Introduction to Valuation: Methods and Models in Applied Corporate Finance
1.1 Introduction
Every day, businesses face decision choices. For example, should a bank choose to expand organically by opening new branches, or should it expand by acquiring another bank with its own network of branches. Or, should a technology company release a new version of a product line now, and thereby cannibalize sales of its existing product line, or should it wait a year at the risk of giving its competitors time to catch up. The key to success in business is to make sound, or value-creating, business decisions. Every choice a business manager can potentially make has risk associated with it.1 In turn, every choice also has some upside, or positive return, associated with it. A sound decision is one that balances this risk and return to create value for the owners of the business, whether those are public shareholders or a private ownership group.2 However, to make value-creating business decisions, a manager needs to be able to first quantify, or measure, the risk and return inherent in each of the decision choices he is facing, and then convert these risk-return combinations into ex-ante measures of value creation. This is where the topic of valuation comes into play. Valuation is simply the conversion of risk and return into monetary value. The value could be of intangible assets like ideas or potential projects, or it could be of tangible assets like a manufacturing plant or the shares of a business. The common theme underlying valuation, however, is that it allows managers to make better business decisions by quantifying into a single metric the risk and return inherent in all business decision choices.
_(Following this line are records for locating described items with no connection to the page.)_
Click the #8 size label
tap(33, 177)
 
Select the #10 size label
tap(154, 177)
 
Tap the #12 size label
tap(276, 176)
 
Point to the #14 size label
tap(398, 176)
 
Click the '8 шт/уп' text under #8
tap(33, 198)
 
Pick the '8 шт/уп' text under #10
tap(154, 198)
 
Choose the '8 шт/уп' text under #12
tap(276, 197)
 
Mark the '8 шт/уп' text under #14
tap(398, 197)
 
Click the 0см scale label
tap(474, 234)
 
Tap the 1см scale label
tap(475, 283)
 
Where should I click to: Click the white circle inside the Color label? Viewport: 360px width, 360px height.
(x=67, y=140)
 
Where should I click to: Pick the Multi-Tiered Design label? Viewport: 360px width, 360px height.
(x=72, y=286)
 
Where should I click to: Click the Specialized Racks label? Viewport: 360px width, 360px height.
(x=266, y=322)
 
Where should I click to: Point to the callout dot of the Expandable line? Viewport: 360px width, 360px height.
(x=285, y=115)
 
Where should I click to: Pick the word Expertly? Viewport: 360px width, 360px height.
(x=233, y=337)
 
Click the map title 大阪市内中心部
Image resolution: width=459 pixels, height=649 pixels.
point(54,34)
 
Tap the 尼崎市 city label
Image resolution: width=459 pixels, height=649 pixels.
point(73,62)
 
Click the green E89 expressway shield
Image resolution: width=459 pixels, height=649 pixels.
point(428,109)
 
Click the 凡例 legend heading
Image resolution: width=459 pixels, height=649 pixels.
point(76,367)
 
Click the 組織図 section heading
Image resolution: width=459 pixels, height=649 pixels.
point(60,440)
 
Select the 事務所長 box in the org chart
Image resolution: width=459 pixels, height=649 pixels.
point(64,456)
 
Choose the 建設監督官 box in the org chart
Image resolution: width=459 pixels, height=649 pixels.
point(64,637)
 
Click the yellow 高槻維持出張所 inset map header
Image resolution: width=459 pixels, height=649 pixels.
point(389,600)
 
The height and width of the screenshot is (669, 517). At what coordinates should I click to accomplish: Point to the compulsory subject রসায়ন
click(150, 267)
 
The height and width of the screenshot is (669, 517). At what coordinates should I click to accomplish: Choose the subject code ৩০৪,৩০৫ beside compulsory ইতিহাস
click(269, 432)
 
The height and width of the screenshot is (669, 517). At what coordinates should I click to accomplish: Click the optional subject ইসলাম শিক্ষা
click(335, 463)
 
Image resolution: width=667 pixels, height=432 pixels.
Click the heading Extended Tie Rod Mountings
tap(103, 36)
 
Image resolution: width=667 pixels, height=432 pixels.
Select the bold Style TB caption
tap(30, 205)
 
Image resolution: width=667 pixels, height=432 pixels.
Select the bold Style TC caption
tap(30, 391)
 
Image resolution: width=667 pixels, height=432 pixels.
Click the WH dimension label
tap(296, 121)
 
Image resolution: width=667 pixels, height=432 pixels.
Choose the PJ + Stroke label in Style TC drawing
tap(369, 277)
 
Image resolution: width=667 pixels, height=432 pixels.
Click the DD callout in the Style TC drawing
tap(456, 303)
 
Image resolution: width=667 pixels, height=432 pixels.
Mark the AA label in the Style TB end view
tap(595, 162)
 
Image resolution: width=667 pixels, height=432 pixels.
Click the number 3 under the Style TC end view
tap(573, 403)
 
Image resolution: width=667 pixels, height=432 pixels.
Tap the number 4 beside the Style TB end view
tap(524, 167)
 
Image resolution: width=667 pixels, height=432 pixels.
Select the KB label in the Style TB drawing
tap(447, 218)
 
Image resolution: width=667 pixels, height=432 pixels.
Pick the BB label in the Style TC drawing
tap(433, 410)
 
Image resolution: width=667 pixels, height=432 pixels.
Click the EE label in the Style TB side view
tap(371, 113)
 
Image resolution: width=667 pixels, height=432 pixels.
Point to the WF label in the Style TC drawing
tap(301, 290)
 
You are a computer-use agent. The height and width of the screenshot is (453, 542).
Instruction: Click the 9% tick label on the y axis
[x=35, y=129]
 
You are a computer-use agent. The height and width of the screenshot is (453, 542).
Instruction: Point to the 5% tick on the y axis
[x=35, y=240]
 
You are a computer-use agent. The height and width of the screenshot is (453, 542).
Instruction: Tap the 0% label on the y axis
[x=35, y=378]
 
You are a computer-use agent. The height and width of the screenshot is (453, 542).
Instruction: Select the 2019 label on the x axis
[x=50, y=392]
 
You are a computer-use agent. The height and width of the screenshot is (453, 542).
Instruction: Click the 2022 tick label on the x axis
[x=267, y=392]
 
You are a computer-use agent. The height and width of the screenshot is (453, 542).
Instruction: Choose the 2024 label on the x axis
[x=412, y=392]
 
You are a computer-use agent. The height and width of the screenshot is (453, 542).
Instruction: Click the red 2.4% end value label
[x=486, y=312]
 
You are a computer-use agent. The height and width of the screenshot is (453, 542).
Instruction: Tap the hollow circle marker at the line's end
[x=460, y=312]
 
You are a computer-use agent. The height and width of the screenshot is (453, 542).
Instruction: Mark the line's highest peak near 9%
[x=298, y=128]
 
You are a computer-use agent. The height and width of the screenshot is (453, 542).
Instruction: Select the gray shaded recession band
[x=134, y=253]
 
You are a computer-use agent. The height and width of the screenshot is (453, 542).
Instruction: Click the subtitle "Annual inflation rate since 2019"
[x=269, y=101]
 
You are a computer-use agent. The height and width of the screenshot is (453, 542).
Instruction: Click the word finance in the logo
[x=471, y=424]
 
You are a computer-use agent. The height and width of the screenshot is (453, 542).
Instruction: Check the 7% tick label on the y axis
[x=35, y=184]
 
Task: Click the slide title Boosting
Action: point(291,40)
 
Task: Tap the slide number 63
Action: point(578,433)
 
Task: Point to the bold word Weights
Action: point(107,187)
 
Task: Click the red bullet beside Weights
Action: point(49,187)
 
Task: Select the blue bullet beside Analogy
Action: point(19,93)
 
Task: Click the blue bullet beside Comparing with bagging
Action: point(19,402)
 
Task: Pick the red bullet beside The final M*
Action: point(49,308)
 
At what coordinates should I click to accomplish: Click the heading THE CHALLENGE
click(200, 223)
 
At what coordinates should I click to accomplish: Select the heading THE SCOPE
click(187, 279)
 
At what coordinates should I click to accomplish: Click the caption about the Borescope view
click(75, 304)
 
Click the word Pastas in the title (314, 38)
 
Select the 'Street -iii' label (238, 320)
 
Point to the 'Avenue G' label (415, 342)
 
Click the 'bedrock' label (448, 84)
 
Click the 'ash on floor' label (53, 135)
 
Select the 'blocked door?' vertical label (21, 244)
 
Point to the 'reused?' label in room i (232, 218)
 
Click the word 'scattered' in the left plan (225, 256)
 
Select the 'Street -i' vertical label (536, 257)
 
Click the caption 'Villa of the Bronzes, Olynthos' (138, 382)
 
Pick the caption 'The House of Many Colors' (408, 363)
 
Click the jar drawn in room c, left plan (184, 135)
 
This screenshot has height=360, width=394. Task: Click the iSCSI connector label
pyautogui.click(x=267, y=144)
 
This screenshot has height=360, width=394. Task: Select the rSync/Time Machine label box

Every decision that a business faces can be conceptualized as a node on a decision tree, as shown in Figure 1.1. A manager facing a decision is trying to decide which of multiple paths emanating from this node he wants to take for the business. The figure illustrates the example of a manager deciding whether to build a manufacturing plant. The two possible paths are to build the plant or to not build the plant. Once the initial decision to build or not build is made, the decision tree branches off again into the capacity of the plant and again to the number of assembly lines. Each of the branches represents a set of possible outcomes that could occur. The role of valuation, then, is to quantify the value created (or destroyed) by deciding to head down a specific path. For example, the value created by building a plant with a 100,000 unit capacity containing one large assembly line would need to be quantified, as would the value created by not building a plant at all.
Figure 1.1 Decision tree for building a manufacturing plant
Note, however, that this path is only a decision path; it is not an outcome path. While a manager may decide to take a particular path, the result from taking the path is uncertain, and it might take many years before it becomes a known quantity. A more quantitative way to state this is that there is a probability distribution of possible results from the decision to take a path. Therefore, the process of valuation must take into account this probability distribution of outcomes (or risk) involved in taking a specific path.